▶ _TASK INPUTS_:
########

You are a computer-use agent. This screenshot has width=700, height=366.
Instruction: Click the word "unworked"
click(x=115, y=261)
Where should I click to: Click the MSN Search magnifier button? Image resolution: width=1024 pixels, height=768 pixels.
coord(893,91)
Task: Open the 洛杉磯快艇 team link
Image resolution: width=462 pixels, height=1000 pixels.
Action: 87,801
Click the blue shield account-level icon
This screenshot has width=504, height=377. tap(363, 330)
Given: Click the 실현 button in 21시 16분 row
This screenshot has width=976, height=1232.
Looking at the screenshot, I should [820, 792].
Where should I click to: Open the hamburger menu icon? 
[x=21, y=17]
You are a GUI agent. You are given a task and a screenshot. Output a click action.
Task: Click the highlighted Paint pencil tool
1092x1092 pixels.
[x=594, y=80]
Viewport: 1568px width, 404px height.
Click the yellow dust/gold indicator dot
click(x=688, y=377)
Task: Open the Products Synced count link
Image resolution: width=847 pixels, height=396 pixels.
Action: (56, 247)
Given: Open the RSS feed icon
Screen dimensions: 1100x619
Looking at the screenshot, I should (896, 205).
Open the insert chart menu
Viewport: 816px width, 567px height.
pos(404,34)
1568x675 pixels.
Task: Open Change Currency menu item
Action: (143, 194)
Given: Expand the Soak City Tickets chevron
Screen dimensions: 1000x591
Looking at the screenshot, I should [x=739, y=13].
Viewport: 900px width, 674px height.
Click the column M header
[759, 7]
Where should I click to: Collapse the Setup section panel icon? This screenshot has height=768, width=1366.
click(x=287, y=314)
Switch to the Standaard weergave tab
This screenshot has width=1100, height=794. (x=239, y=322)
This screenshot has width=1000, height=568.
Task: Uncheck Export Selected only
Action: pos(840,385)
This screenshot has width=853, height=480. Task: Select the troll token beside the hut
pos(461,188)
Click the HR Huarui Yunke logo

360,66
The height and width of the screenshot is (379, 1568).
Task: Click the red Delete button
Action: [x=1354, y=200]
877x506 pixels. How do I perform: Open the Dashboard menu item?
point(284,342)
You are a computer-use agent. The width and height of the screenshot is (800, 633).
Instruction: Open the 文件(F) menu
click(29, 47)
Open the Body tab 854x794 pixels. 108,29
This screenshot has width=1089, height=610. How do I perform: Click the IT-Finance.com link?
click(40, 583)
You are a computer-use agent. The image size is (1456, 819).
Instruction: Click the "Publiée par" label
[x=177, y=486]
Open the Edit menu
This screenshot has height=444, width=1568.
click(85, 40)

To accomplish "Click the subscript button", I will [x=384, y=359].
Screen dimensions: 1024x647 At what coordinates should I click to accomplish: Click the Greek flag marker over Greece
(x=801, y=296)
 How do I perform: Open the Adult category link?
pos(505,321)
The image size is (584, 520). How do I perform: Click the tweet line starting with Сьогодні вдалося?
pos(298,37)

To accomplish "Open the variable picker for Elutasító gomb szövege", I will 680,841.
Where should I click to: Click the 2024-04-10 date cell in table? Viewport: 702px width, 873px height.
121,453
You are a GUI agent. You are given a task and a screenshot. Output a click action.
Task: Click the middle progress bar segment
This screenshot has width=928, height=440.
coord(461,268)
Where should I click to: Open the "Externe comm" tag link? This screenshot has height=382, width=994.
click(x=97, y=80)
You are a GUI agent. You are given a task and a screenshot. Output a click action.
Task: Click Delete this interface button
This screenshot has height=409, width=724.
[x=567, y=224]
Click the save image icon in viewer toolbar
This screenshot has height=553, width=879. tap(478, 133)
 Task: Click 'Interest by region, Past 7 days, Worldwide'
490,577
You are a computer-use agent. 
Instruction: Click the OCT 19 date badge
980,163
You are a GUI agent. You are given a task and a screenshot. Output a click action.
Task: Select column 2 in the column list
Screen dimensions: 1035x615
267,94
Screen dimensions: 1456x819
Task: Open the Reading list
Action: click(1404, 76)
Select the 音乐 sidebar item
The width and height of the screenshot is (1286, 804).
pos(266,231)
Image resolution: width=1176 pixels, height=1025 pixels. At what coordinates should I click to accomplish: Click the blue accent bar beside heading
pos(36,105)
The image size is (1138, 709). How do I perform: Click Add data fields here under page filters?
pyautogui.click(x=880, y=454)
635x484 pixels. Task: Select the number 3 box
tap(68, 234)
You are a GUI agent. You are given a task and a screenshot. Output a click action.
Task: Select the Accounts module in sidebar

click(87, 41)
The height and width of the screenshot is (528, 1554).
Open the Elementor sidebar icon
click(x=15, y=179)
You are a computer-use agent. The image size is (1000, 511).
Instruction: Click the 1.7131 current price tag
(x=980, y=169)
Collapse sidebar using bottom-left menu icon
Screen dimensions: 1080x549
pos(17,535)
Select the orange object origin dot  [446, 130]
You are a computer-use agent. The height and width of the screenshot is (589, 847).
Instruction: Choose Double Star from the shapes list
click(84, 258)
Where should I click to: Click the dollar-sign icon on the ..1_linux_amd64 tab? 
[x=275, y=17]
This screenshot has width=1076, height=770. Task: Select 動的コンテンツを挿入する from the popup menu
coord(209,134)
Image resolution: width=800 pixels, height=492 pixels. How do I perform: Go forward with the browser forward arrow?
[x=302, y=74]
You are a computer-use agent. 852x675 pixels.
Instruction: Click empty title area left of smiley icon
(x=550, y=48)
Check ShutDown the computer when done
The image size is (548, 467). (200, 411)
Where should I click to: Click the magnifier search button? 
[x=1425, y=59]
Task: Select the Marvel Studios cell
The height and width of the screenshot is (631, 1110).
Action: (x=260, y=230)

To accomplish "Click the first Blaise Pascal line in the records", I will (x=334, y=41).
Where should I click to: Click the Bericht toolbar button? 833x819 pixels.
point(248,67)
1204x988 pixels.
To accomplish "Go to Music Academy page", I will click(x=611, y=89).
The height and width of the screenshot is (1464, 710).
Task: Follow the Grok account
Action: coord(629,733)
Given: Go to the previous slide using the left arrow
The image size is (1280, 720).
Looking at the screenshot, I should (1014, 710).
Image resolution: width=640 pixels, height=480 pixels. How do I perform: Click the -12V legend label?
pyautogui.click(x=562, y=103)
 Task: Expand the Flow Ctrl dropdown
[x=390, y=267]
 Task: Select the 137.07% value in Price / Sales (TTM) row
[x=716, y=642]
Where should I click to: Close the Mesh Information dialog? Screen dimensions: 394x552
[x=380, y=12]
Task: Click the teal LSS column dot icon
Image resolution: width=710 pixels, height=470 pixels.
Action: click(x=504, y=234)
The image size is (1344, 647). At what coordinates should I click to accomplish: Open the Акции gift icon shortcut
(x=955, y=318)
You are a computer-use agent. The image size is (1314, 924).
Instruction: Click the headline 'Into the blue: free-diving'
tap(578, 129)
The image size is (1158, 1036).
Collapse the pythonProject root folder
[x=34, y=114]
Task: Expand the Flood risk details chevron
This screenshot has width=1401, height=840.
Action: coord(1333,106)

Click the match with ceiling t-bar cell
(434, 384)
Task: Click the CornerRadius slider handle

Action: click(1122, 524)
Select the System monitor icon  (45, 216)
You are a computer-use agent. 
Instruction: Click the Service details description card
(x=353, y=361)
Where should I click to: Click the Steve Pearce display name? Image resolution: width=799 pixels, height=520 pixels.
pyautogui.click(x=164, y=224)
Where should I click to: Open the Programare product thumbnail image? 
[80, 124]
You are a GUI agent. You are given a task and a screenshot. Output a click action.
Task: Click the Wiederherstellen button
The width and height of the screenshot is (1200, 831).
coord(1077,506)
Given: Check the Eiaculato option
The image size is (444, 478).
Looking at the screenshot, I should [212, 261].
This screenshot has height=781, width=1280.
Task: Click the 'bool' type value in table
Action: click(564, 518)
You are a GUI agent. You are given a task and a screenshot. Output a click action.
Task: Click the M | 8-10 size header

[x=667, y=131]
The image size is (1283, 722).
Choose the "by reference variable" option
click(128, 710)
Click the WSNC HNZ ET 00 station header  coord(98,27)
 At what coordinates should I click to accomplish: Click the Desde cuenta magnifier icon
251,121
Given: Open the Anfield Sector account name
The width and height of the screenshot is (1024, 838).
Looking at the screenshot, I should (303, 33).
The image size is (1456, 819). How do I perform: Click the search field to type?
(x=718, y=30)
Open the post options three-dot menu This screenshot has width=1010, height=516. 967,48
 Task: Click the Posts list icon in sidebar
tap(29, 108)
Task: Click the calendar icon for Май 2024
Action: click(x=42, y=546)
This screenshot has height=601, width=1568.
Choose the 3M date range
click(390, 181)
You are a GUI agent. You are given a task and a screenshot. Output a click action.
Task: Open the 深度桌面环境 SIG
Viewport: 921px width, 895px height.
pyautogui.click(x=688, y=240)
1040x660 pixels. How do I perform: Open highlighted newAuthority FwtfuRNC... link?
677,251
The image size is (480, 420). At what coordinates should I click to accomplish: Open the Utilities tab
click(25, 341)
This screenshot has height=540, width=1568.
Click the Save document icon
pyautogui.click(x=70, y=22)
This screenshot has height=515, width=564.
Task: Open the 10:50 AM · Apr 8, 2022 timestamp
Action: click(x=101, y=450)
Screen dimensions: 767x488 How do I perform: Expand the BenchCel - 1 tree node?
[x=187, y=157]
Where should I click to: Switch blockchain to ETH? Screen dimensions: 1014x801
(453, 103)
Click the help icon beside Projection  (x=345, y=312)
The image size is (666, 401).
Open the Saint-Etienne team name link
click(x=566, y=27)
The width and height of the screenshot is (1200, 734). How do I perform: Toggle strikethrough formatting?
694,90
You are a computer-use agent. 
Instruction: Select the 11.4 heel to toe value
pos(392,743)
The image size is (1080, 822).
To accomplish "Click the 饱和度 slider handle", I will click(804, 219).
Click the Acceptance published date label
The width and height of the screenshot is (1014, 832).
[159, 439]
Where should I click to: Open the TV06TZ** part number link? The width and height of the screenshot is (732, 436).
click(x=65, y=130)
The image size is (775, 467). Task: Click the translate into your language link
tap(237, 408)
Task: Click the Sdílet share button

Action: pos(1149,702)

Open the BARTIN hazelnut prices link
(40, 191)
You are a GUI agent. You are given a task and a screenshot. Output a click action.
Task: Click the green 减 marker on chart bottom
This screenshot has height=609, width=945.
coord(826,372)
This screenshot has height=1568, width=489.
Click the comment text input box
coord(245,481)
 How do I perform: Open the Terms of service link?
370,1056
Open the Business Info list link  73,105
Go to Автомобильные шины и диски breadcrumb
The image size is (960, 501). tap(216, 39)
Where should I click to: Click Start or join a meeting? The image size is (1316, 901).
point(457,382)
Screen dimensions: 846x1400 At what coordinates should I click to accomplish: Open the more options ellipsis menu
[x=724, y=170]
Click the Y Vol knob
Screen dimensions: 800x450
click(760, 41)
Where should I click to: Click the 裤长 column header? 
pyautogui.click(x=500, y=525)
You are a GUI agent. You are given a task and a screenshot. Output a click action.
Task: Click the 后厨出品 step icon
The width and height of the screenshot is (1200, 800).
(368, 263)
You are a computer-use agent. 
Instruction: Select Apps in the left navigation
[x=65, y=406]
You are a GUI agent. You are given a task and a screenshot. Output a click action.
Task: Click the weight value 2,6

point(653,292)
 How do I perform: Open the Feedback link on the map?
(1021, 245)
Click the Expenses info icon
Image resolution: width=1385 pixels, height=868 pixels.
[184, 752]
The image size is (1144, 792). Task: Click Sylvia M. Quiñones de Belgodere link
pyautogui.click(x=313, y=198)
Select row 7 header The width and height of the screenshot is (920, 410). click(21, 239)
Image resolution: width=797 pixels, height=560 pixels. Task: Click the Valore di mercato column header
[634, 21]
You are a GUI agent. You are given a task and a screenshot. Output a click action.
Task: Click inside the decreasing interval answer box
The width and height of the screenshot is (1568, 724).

########

▶ _ASSIGNMENT_: Repeat exactly the lines above from the one with "Select the System" up to and including the one with "Given: Check the Eiaculato option". No other line belongs in the reply.

▶ _ANSWER SPACE_:
Select the System monitor icon  (45, 216)
You are a computer-use agent. 
Instruction: Click the Service details description card
(x=353, y=361)
Where should I click to: Click the Steve Pearce display name? Image resolution: width=799 pixels, height=520 pixels.
pyautogui.click(x=164, y=224)
Where should I click to: Open the Programare product thumbnail image? 
[80, 124]
You are a GUI agent. You are given a task and a screenshot. Output a click action.
Task: Click the Wiederherstellen button
The width and height of the screenshot is (1200, 831).
coord(1077,506)
Given: Check the Eiaculato option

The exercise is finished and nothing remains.